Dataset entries
------------------------
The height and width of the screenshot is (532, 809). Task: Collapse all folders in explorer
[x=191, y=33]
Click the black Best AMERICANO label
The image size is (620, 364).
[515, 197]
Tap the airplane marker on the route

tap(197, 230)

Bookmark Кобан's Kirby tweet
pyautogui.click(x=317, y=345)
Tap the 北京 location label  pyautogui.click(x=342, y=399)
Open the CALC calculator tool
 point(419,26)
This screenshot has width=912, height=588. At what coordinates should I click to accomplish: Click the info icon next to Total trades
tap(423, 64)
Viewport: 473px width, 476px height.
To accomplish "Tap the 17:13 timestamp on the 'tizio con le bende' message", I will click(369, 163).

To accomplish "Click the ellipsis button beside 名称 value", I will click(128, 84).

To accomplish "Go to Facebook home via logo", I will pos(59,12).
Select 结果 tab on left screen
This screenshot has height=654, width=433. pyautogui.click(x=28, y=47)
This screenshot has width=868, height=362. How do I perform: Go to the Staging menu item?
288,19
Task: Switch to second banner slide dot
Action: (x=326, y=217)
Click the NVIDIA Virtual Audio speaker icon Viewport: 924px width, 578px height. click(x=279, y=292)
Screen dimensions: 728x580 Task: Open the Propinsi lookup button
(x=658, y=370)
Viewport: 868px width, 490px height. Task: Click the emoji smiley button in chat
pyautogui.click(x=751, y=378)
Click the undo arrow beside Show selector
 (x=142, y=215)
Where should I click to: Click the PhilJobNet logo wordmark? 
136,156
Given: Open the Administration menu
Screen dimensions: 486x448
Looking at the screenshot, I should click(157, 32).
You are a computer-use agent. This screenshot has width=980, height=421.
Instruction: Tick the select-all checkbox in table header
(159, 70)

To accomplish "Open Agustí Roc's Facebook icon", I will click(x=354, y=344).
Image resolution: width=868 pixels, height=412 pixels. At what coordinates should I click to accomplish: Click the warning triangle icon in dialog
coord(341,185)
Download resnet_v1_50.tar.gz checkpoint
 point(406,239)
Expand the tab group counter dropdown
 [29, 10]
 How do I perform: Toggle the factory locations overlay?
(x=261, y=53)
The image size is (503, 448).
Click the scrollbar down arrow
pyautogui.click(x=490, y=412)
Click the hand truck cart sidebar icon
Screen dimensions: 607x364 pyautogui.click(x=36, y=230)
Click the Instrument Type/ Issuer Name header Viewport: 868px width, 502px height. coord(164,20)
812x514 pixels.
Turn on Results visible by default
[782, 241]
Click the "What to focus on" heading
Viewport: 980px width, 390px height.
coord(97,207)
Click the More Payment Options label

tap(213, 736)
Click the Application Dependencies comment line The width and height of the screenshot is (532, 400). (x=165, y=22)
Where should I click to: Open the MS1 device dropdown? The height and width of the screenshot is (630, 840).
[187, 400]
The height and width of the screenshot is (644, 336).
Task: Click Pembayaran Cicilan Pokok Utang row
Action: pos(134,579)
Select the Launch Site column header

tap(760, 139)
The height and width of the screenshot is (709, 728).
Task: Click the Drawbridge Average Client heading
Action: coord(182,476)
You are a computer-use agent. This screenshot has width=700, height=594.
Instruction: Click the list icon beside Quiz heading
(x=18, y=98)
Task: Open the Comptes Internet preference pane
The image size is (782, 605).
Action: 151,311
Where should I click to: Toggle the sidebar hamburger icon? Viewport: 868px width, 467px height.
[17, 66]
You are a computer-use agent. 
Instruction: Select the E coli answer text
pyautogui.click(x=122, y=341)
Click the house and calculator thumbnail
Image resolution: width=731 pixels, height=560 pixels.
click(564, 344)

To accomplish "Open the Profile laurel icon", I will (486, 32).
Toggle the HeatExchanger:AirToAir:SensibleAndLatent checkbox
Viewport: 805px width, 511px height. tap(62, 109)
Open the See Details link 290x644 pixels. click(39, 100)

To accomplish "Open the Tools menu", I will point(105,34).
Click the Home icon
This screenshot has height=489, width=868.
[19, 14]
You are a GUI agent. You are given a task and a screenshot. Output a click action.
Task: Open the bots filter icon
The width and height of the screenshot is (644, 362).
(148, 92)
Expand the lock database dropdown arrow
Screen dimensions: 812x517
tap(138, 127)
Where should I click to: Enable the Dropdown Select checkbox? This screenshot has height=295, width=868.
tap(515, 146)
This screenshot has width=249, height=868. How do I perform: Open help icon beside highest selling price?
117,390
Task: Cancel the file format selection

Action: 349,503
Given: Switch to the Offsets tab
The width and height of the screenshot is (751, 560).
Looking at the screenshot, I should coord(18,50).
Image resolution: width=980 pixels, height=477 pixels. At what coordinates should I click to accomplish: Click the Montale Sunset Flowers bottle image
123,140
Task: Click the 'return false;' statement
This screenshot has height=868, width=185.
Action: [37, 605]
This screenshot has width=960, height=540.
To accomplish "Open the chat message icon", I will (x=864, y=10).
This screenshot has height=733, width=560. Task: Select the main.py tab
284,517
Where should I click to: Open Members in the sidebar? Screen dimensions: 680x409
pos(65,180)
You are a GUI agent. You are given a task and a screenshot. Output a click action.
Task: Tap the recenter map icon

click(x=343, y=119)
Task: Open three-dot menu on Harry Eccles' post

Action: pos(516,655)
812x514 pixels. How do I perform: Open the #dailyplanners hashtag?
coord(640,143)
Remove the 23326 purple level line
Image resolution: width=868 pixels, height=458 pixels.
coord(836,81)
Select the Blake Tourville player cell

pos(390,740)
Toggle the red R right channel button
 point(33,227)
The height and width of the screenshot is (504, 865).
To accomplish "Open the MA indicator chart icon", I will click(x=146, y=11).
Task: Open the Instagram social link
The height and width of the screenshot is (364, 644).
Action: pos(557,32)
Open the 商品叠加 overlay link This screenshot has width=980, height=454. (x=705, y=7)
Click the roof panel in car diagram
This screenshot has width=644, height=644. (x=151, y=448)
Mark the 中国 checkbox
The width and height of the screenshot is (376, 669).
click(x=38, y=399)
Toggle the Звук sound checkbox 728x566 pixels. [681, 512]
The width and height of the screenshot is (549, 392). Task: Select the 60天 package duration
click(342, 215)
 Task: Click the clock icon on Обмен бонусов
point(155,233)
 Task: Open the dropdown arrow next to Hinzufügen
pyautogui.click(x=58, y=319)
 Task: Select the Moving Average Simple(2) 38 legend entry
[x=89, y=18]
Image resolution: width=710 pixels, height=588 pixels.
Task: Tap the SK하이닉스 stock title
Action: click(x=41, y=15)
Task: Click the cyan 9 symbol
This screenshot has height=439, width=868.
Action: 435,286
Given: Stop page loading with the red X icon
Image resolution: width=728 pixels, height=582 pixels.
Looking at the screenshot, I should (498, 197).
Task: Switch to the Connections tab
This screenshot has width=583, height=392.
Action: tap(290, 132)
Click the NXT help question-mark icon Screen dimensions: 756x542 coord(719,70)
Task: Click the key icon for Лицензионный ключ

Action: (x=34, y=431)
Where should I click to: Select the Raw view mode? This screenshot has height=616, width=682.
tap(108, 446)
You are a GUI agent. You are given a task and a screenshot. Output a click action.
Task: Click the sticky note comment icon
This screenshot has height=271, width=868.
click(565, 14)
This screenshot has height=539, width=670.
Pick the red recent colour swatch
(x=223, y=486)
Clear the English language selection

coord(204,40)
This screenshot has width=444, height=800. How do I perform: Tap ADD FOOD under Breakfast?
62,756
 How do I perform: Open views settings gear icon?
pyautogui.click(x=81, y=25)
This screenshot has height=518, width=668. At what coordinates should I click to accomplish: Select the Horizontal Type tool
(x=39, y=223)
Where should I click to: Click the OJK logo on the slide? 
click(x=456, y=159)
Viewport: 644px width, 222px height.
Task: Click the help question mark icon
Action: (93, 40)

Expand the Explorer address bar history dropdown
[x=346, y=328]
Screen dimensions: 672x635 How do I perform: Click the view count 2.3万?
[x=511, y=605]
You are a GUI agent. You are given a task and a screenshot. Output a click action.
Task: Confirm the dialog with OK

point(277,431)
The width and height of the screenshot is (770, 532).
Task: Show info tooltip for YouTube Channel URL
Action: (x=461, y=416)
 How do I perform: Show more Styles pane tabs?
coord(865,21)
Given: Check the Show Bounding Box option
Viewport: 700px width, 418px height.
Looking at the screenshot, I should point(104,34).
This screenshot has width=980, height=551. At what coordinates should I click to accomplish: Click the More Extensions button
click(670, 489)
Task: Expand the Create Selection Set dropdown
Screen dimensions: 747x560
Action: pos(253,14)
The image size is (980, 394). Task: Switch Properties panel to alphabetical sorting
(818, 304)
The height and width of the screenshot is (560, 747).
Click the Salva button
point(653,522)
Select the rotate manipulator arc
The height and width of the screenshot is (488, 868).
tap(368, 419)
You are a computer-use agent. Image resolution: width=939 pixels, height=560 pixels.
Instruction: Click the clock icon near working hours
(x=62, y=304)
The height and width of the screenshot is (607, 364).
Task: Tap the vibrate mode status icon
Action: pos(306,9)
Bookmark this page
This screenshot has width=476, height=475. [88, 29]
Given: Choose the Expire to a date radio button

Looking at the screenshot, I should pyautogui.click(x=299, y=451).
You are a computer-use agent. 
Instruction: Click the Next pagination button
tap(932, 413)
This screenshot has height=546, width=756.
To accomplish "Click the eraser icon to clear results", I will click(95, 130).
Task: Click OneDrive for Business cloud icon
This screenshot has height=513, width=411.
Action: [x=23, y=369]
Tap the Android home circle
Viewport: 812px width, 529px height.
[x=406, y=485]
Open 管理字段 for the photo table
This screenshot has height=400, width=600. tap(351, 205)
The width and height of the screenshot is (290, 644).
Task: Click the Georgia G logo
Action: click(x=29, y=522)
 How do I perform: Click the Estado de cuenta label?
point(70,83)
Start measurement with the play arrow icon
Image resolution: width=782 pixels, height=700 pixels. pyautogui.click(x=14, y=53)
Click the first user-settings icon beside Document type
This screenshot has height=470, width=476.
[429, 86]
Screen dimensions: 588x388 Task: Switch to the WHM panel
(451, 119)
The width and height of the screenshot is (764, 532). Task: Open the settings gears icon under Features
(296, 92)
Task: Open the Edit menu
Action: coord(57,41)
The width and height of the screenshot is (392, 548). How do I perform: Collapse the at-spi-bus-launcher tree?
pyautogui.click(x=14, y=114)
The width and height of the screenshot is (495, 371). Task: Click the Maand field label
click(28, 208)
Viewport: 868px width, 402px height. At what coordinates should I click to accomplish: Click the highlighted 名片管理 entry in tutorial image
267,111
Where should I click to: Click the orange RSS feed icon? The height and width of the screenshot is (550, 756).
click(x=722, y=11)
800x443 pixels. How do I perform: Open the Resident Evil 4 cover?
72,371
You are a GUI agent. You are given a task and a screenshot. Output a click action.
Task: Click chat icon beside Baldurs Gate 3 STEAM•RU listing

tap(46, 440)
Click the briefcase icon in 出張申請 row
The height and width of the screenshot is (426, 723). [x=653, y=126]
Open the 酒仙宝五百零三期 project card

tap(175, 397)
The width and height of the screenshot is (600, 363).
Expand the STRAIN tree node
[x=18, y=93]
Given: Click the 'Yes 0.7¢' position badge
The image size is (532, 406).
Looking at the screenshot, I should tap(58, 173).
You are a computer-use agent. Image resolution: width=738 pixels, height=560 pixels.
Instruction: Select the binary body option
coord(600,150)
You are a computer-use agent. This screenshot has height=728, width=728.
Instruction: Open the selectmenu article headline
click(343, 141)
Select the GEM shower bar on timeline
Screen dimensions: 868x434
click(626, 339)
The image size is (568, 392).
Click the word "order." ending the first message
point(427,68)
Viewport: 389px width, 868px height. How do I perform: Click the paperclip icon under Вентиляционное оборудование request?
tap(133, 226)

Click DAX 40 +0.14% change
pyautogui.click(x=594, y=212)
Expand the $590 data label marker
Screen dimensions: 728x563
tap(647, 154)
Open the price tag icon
------------------------
What you have to do —
Lines in the records that hold the word "link" are to be counted; give only the total.

Exercise result —
3